[[ GIVEN INFORMATION, beginning ]]

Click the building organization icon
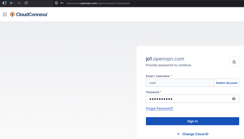The height and width of the screenshot is (139, 244). [234, 62]
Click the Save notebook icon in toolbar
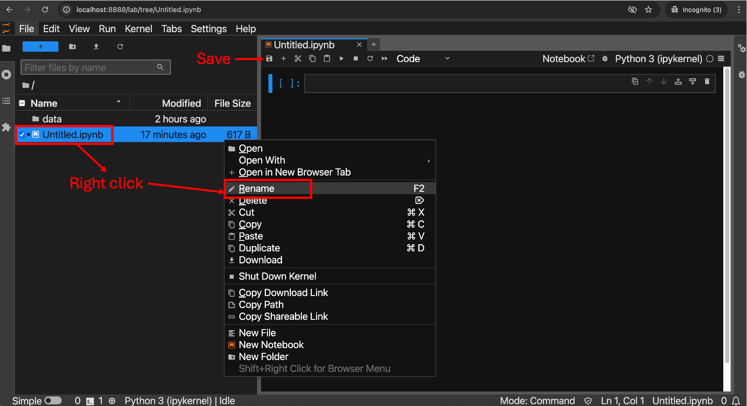 (x=269, y=59)
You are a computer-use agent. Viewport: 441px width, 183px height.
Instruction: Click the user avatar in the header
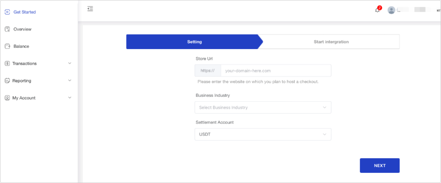pos(391,10)
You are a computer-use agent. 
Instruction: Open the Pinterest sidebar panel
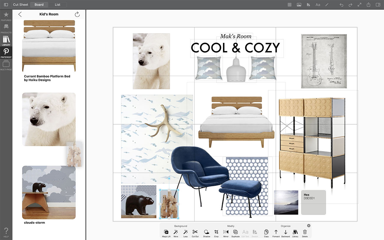(x=6, y=53)
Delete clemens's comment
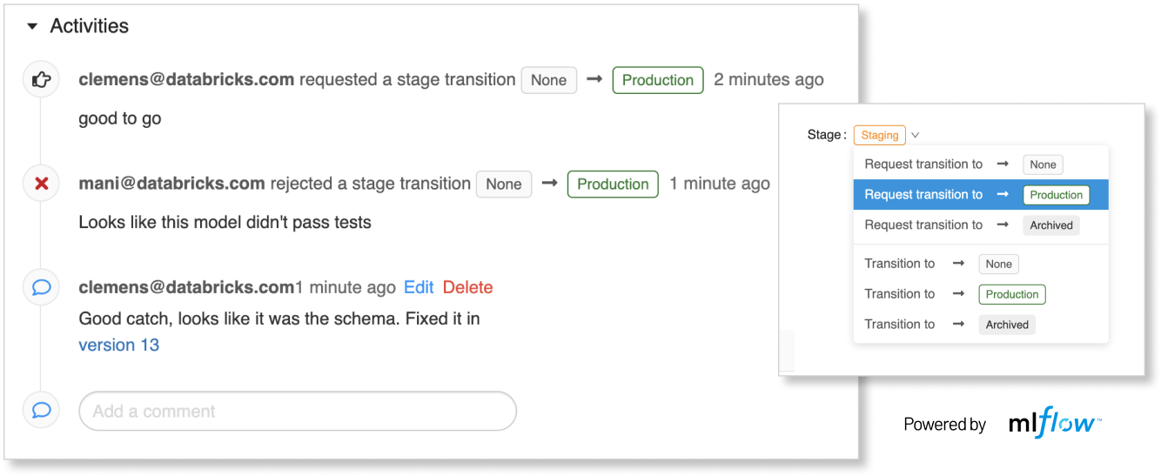1161x476 pixels. 467,287
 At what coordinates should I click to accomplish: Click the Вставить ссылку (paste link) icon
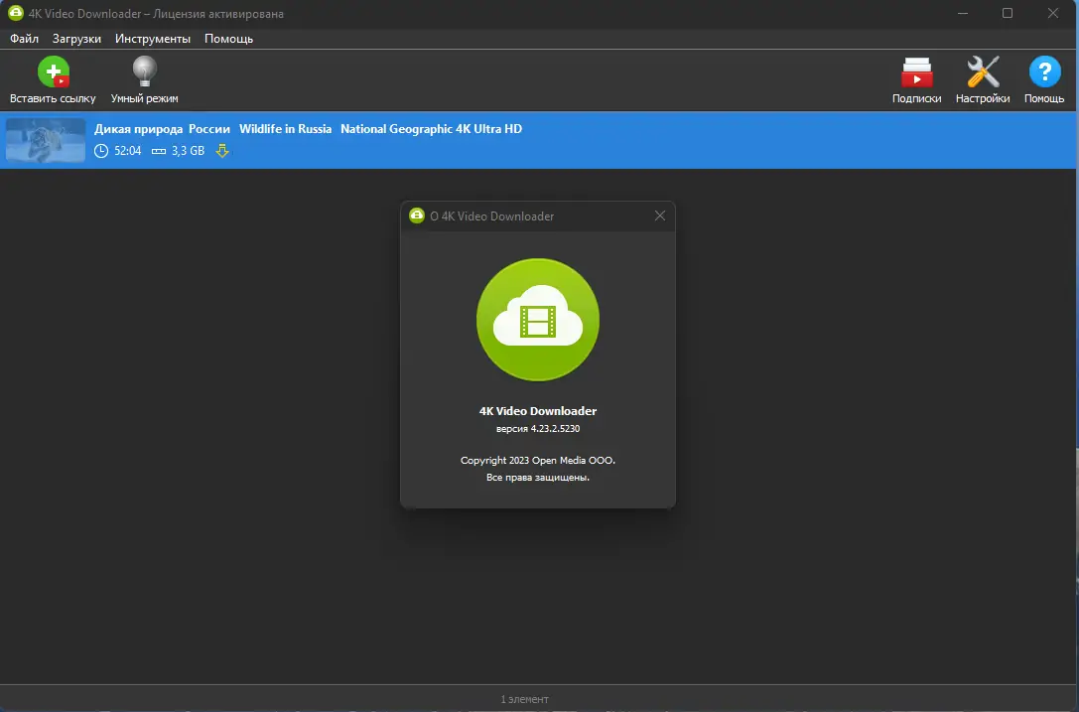[x=53, y=71]
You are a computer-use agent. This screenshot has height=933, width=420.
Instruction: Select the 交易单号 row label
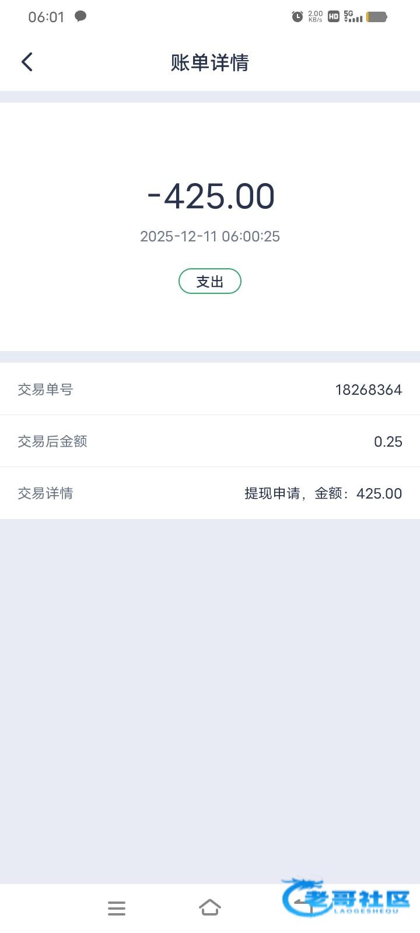click(46, 390)
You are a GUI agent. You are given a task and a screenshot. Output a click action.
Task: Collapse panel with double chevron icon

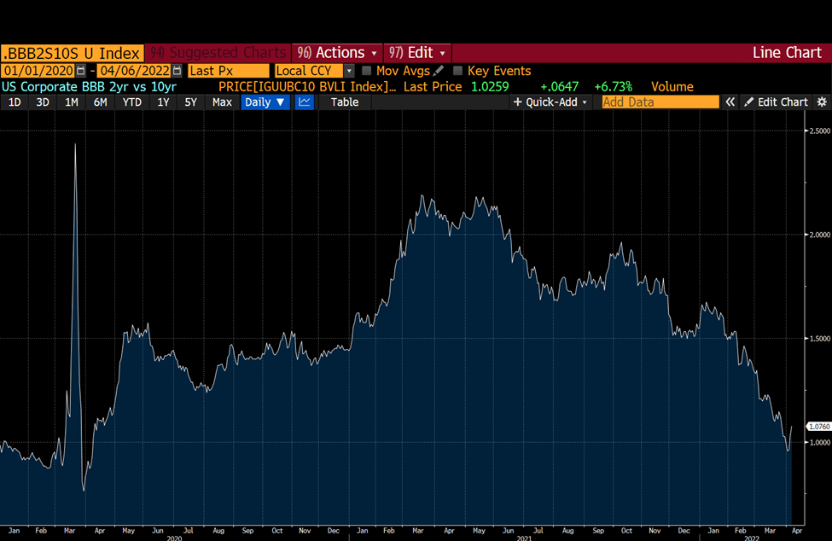point(730,102)
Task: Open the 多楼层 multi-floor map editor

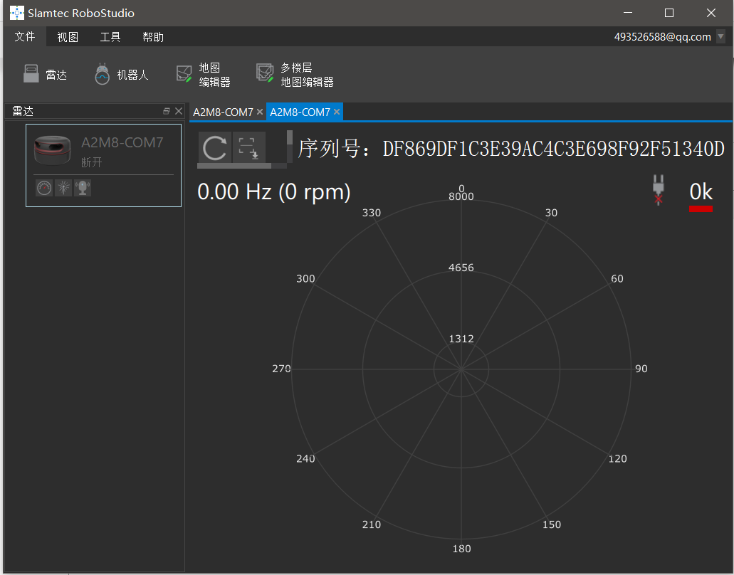Action: coord(295,75)
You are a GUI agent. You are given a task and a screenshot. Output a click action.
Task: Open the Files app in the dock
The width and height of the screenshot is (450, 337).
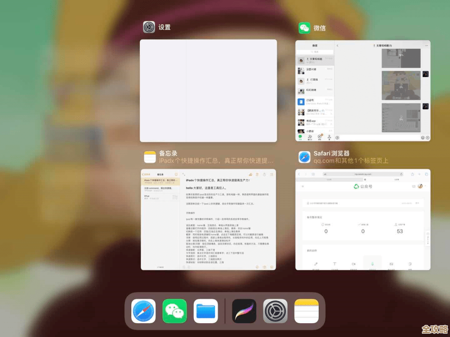coord(205,311)
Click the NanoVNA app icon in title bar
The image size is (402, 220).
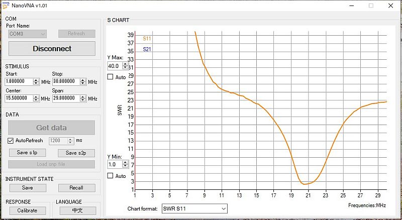[5, 6]

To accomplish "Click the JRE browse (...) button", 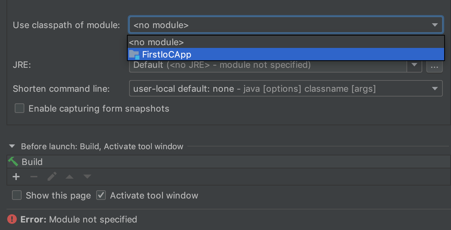I will 434,66.
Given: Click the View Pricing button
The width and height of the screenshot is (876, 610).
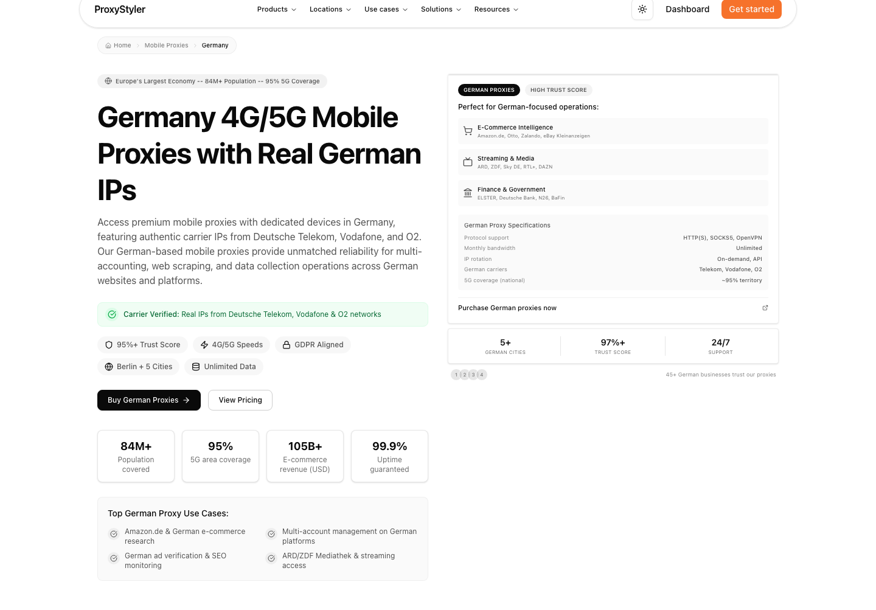Looking at the screenshot, I should [240, 400].
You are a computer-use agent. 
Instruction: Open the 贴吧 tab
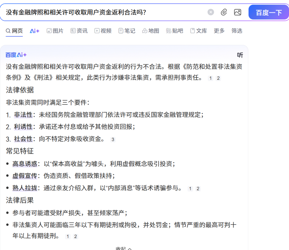coord(174,31)
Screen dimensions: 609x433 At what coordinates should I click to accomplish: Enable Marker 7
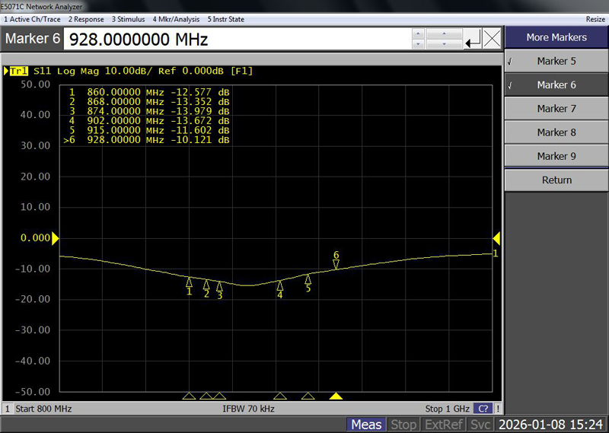click(x=556, y=109)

[[ GIVEN INFORMATION, end ]]

WHAT YOU SHOULD DO: The lines from the one with "Instruction: Open the 贴吧 tab" to the end of the data above should be retyped exactly, both ends included, and pictures are to be left out.

RESULT:
Instruction: Open the 贴吧 tab
coord(174,31)
Screen dimensions: 609x433 At what coordinates should I click to accomplish: Enable Marker 7
click(x=556, y=109)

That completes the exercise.